» **WORK INSTRUCTION**: Print, exactly and completely, the data that appears below.

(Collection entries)
+ + + + + + +

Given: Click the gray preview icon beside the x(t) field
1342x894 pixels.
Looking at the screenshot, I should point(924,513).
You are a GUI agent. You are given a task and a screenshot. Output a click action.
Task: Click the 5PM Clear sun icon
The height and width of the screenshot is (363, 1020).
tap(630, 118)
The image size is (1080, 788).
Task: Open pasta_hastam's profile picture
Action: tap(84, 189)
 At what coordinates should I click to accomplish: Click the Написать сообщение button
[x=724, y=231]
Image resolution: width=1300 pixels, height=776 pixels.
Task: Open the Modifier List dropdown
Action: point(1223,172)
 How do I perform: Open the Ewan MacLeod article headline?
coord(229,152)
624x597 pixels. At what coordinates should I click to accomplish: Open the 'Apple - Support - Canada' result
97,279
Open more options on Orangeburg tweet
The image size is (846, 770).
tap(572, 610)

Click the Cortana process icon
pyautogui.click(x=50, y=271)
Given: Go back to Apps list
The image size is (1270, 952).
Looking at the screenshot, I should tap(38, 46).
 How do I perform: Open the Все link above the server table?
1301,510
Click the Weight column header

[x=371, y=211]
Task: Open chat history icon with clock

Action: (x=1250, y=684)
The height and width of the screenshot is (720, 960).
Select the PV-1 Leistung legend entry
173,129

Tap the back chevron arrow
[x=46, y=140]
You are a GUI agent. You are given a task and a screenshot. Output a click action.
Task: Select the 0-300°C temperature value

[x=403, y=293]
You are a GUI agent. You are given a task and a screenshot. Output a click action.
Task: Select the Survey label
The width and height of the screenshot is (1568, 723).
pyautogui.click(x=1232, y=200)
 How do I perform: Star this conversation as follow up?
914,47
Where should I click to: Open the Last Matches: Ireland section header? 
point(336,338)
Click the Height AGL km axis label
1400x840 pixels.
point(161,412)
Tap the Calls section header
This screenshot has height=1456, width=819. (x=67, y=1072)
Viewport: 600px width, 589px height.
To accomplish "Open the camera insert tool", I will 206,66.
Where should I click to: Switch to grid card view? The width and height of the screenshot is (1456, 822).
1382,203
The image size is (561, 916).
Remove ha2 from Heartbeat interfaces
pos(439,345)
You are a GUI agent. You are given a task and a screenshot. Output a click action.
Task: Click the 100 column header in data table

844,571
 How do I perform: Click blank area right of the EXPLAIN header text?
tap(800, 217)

+ + + + + + +

» **SOLUTION TO THE PROBLEM**:
Given: Click the gray preview icon beside the x(t) field
1342x894 pixels.
Looking at the screenshot, I should point(924,513).
You are a GUI agent. You are given a task and a screenshot. Output a click action.
Task: Click the 5PM Clear sun icon
The height and width of the screenshot is (363, 1020).
tap(630, 118)
The image size is (1080, 788).
Task: Open pasta_hastam's profile picture
Action: tap(84, 189)
 At what coordinates should I click to accomplish: Click the Написать сообщение button
[x=724, y=231]
Image resolution: width=1300 pixels, height=776 pixels.
Task: Open the Modifier List dropdown
Action: point(1223,172)
 How do I perform: Open the Ewan MacLeod article headline?
coord(229,152)
624x597 pixels. At what coordinates should I click to accomplish: Open the 'Apple - Support - Canada' result
97,279
Open more options on Orangeburg tweet
The image size is (846, 770).
tap(572, 610)

Click the Cortana process icon
pyautogui.click(x=50, y=271)
Given: Go back to Apps list
The image size is (1270, 952).
Looking at the screenshot, I should tap(38, 46).
 How do I perform: Open the Все link above the server table?
1301,510
Click the Weight column header

[x=371, y=211]
Task: Open chat history icon with clock

Action: (x=1250, y=684)
The height and width of the screenshot is (720, 960).
Select the PV-1 Leistung legend entry
173,129

Tap the back chevron arrow
[x=46, y=140]
You are a GUI agent. You are given a task and a screenshot. Output a click action.
Task: Select the 0-300°C temperature value

[x=403, y=293]
You are a GUI agent. You are given a task and a screenshot. Output a click action.
Task: Select the Survey label
The width and height of the screenshot is (1568, 723).
pyautogui.click(x=1232, y=200)
 How do I perform: Star this conversation as follow up?
914,47
Where should I click to: Open the Last Matches: Ireland section header? 
point(336,338)
Click the Height AGL km axis label
1400x840 pixels.
point(161,412)
Tap the Calls section header
This screenshot has height=1456, width=819. (x=67, y=1072)
Viewport: 600px width, 589px height.
To accomplish "Open the camera insert tool", I will 206,66.
Where should I click to: Switch to grid card view? The width and height of the screenshot is (1456, 822).
1382,203
The image size is (561, 916).
Remove ha2 from Heartbeat interfaces
pos(439,345)
You are a GUI agent. You are given a task and a screenshot. Output a click action.
Task: Click the 100 column header in data table

844,571
 How do I perform: Click blank area right of the EXPLAIN header text?
tap(800, 217)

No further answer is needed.